El Marquesote, indispensable en los rituales zapotecas.

Santo Domingo Tehuantepec, Oax.- Gran parte de los rituales que aún se preservan en el istmo de Tehuantepec están llenos de color y sincretismo, pero también de otros detalles, como olores y sabores de ciertos elementos que son primordiales al momento de cumplir las tradiciones.


Tal es el caso del marquesote, uno de los panes más tradicionales de la región istmeña y que guarda un profundo significado de unión y compromiso social.
Hecho a base de huevo y harina de arroz, el marquesote se elabora en callejas que después se cortan en ‘Largos’ que en conjunto con el pan de queso y el chocolate, forman la ofrenda conocida como ‘Bebida’ o ‘cariño’ la cual se entrega como compromiso a las personas que fungirán como padrinos en algún sacramento.

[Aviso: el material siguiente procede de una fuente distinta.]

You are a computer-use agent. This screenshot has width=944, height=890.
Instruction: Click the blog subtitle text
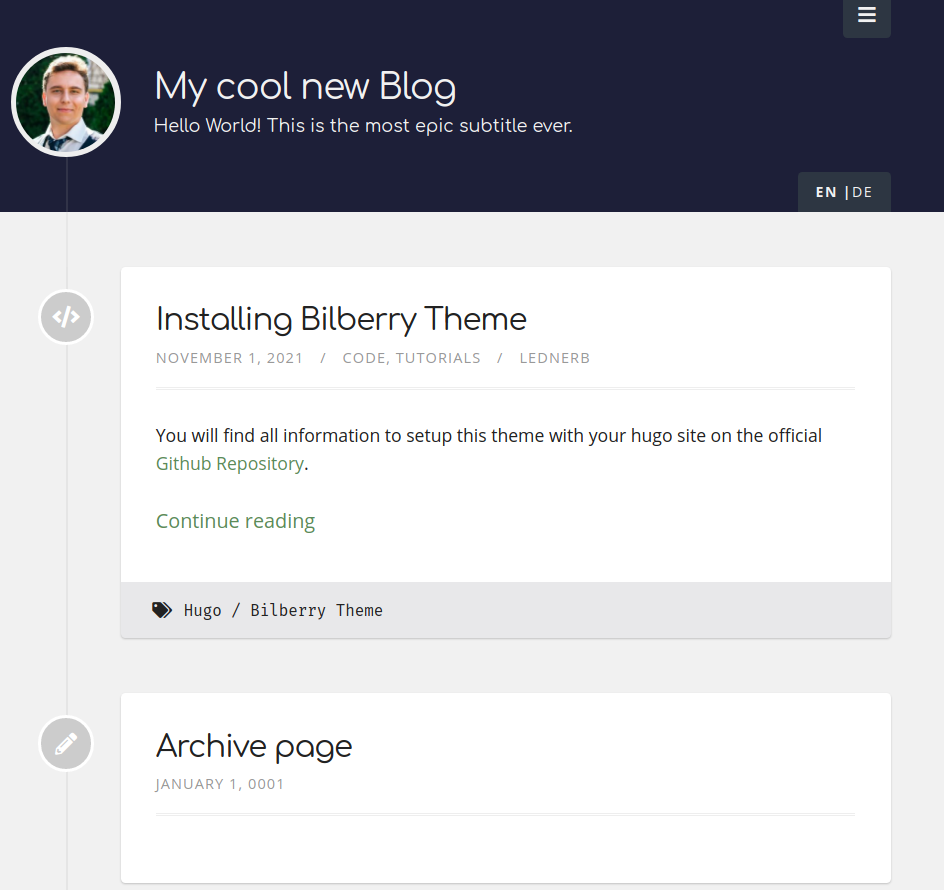363,125
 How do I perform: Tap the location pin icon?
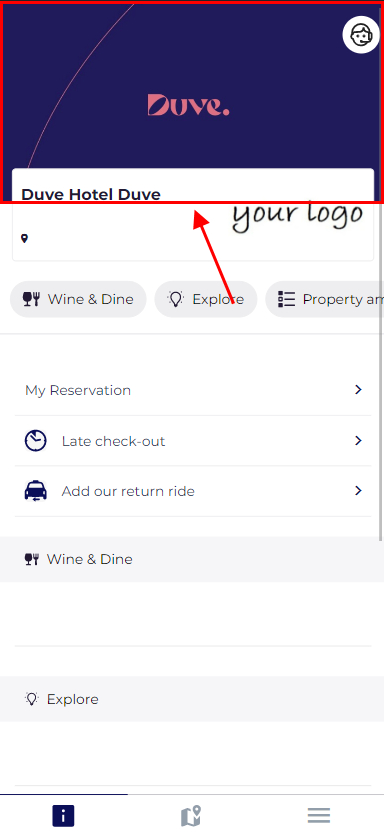click(x=24, y=238)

Preparado a base de huevo, azúcar, almidón y harina, el marquesote en Tehuantepec, desde siempre ha servido como invitación para acompañar a las capitanas en los paseos y en toda festividad que implique un compromiso entre dos o más personas.
El recibir un marquesote como invitación, se convierte en un compromiso y se considera una falta de respeto el no asistir o no cumplir dicho compromiso.